Elizabeth Habach McCollum (Betty): 2/3/1941 - 4/21/2020.

The Women’s Alliance and All Souls community are mourning our loss of Betty McCollum to COVID-19. Betty was an ambassador for the WA, for All Souls, and for Unitarian Universalism. Her bright smile, welcoming words, energy and caring were shared with everyone she met. She had a sensitive eye and ear for each person she encountered, always working to bring us together in community.

A social worker by profession, with degrees from Goucher and Smith College, Betty was very active in her Unitarian Universalist congregation in Rochester, NY, where she met her husband and reared her two children, Vashti and Angus. After she retired and moved to New York City in 2004, she joined All Souls (2007) and immediately became deeply engaged in the church’s work.

Her resume, shared in January 2019 when she was elected to the All Souls Board of Trustees, included high points of her All Souls service and leadership. She was President of the Women’s Alliance (2011-15), led the effort to incorporate as a NYS 501 (c) (3) organization, and served as Holiday Gift Table Chair, Program Committee Chair and on the Nominating Committee. She was a generous mentor to other WA leaders and in2019 she became a Board member of the Unitarian Universalist Women’s Federation.
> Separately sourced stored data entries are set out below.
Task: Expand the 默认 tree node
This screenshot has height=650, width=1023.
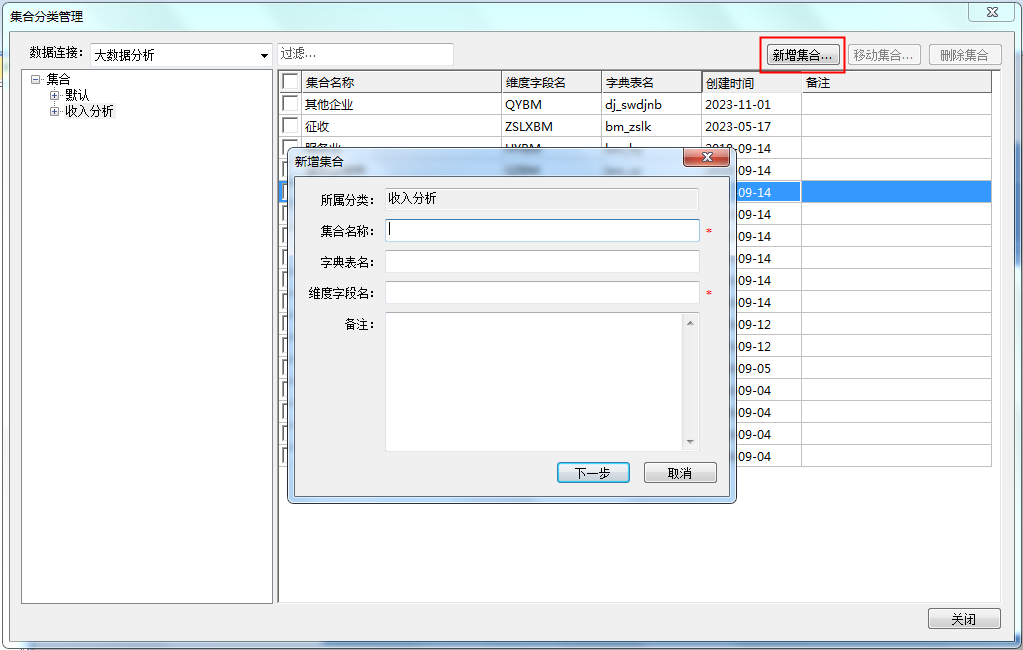Action: [55, 95]
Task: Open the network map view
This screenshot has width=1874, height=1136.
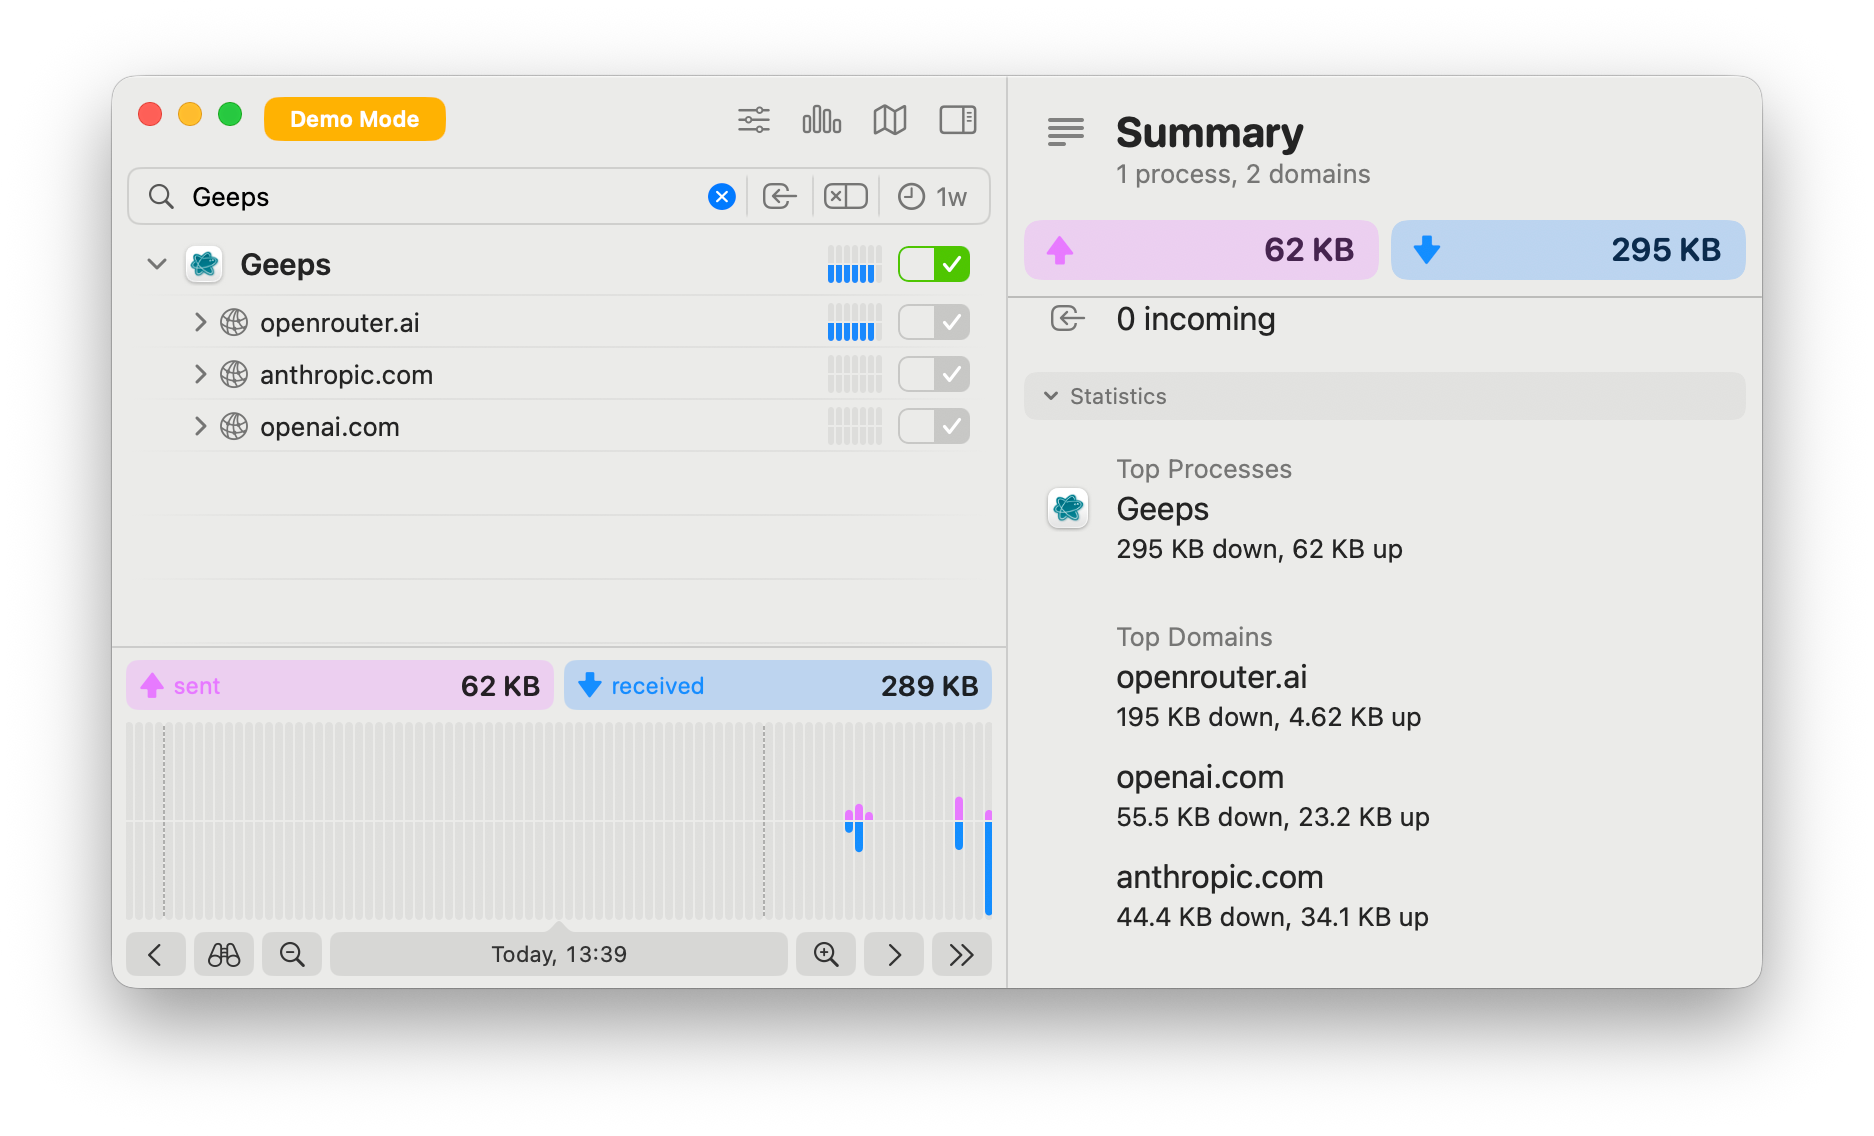Action: click(889, 120)
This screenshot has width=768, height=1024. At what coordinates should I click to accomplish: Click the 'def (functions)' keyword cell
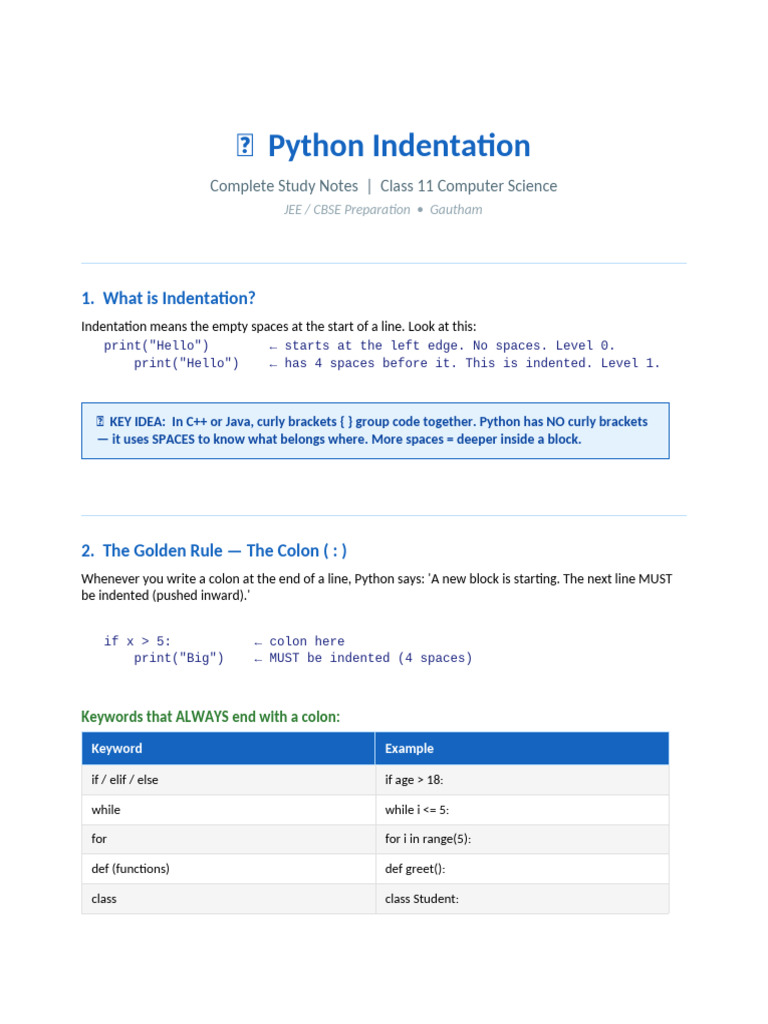[131, 869]
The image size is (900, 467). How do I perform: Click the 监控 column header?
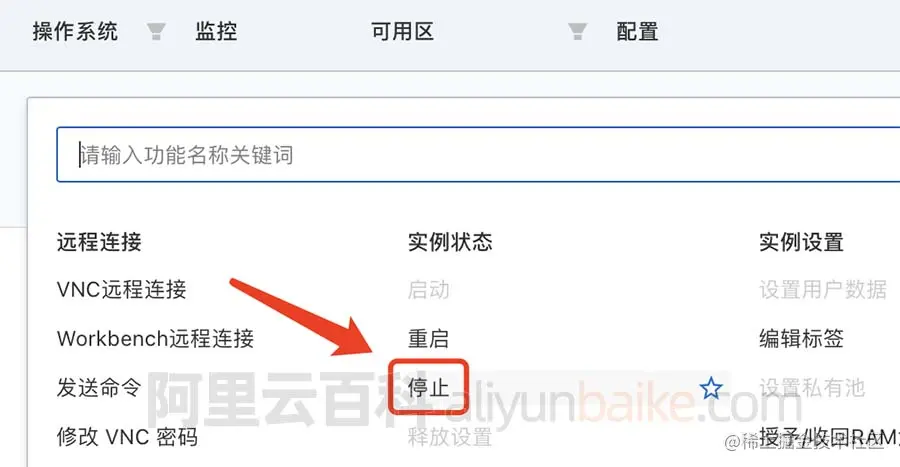point(216,31)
Betty’s church-wide committee work included participating on the Caring Team and serving as a Lay Pastoral Associate. She was also a dedicated member of the Stewardship Committee, the Nuclear Disarmament Task Force, and All Souls Historical Society. For several years she was Head Usher for All Souls at Sundown, a Capital Campaign visitor, and a devoted member of the Monday Night Hospitality team. An All Souls delegate to a number of General Assemblies, she was voted a Deacon in 2017.

She loved swimming, hiking, camping, playing tennis, and traveling, attending concerts, dance performances, art museums, and recently the Metropolitan Opera in HD screenings. She marched for women’s rights. She took her grandchildren to summer camp in Sagamore and invited family and friends to spend time with her on Shelter Island, where she rented a house for part of many summers.
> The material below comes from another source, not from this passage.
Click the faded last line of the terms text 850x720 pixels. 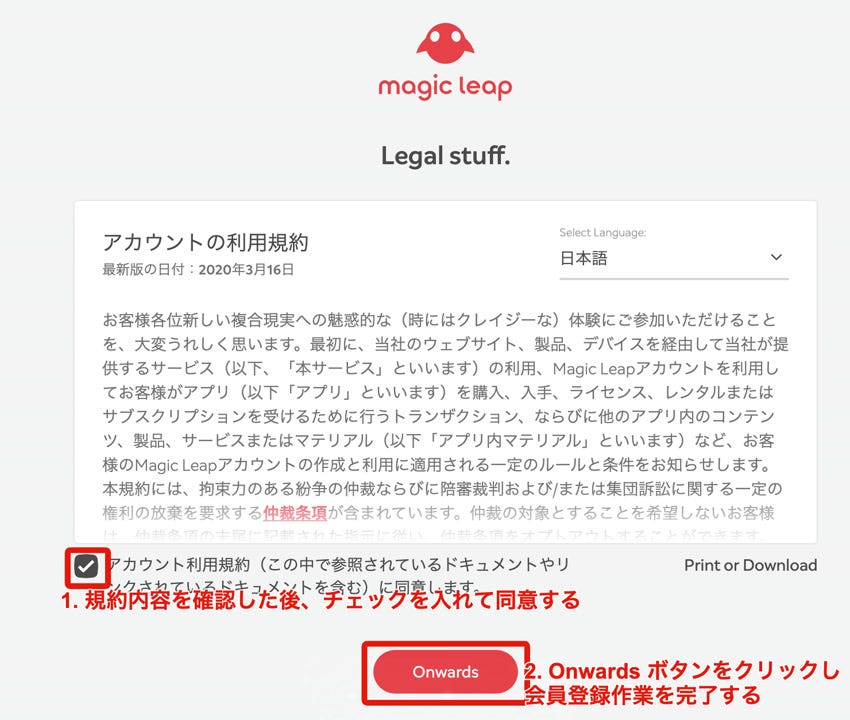click(x=434, y=535)
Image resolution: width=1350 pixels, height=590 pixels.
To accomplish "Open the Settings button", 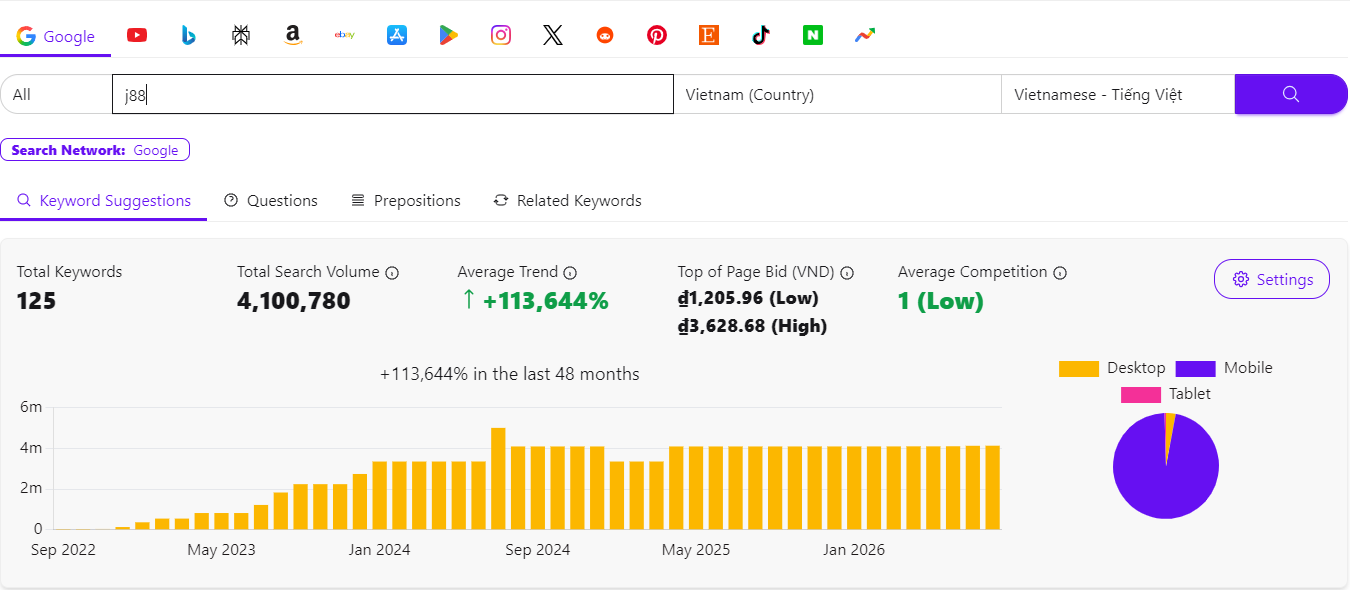I will [1272, 279].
Betty always sought to share her love of life. That joy and commitment are clear in her statement as a Board nominee: “I am energized by the opportunities to help this church thrive and become the compassionate, stimulating, and transformative place it deserves to be in our lives, our city, and the world.”
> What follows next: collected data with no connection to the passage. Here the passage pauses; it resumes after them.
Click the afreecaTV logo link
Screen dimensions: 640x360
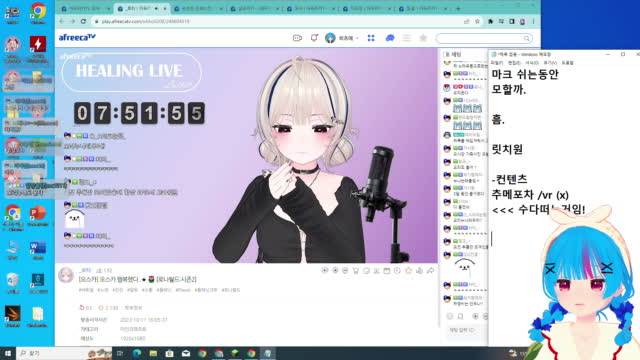(77, 38)
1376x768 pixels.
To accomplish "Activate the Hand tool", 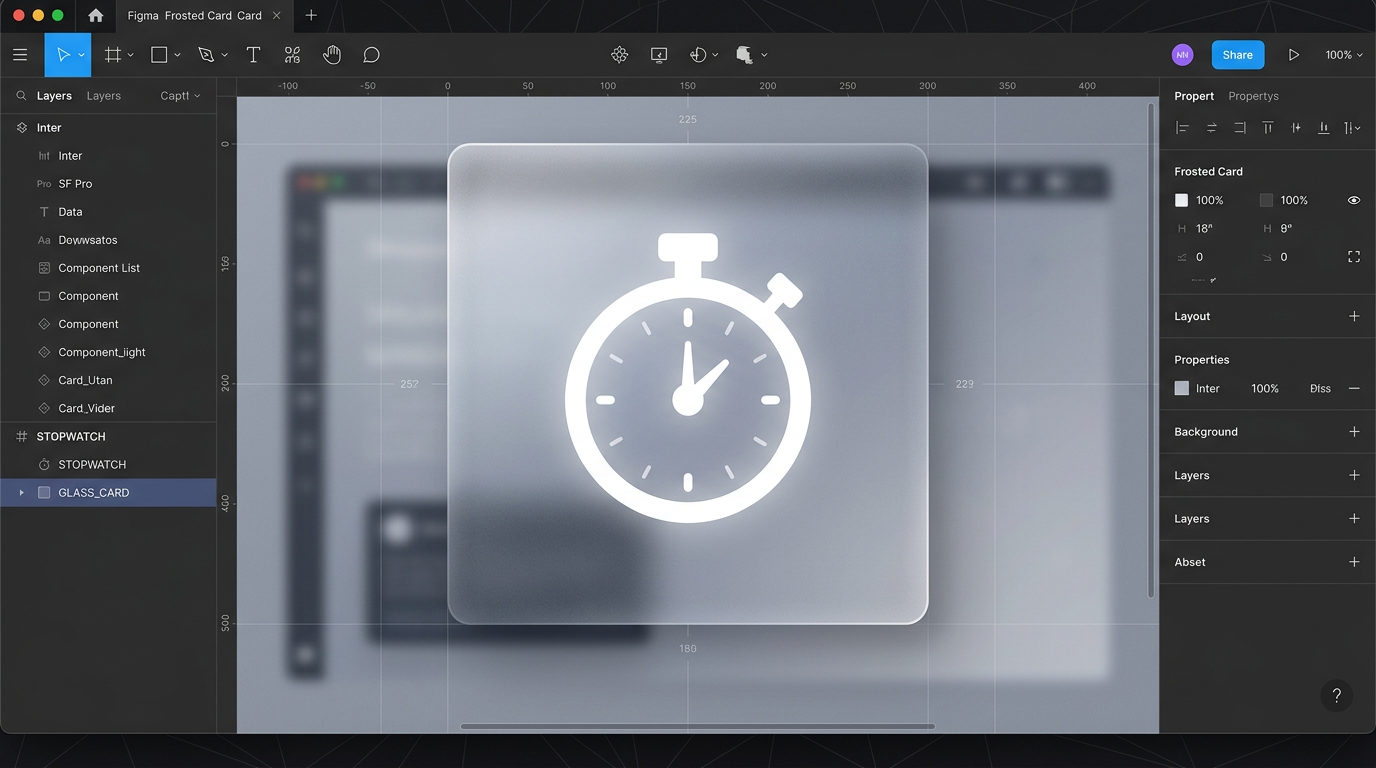I will (x=332, y=55).
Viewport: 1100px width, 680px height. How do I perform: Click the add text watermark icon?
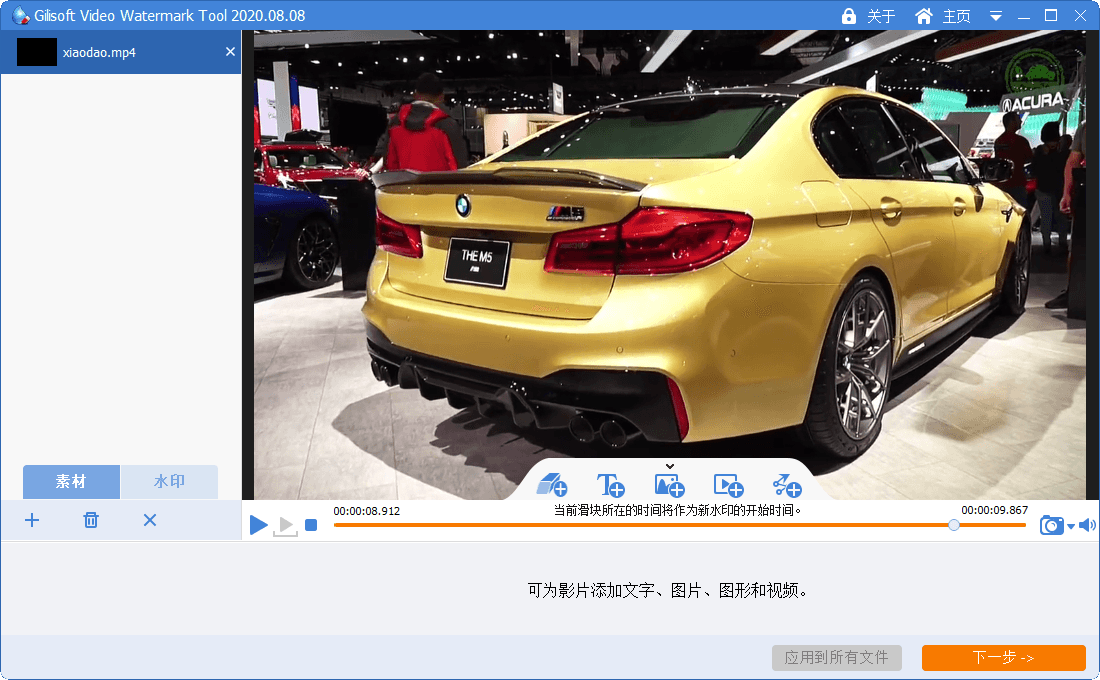click(x=610, y=486)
Her daughter Vashti echoed this energy and love in an email to friends and family: “I hope that she will visit you in your hearts and in your dreams as the celestial fairy dust of her spirit spreads across the universe. She is leaving us with so many wonderful memories and as a model of how to live life to the fullest.”

Betty is survived by her two children, Vashti Lozier and her husband Luke, of Milwaukee, WI and G. Angus McCollum and his wife Tara, of Brooklyn, and her five grandchildren Emilie, Annalise, Isabella, Ian, and Malia.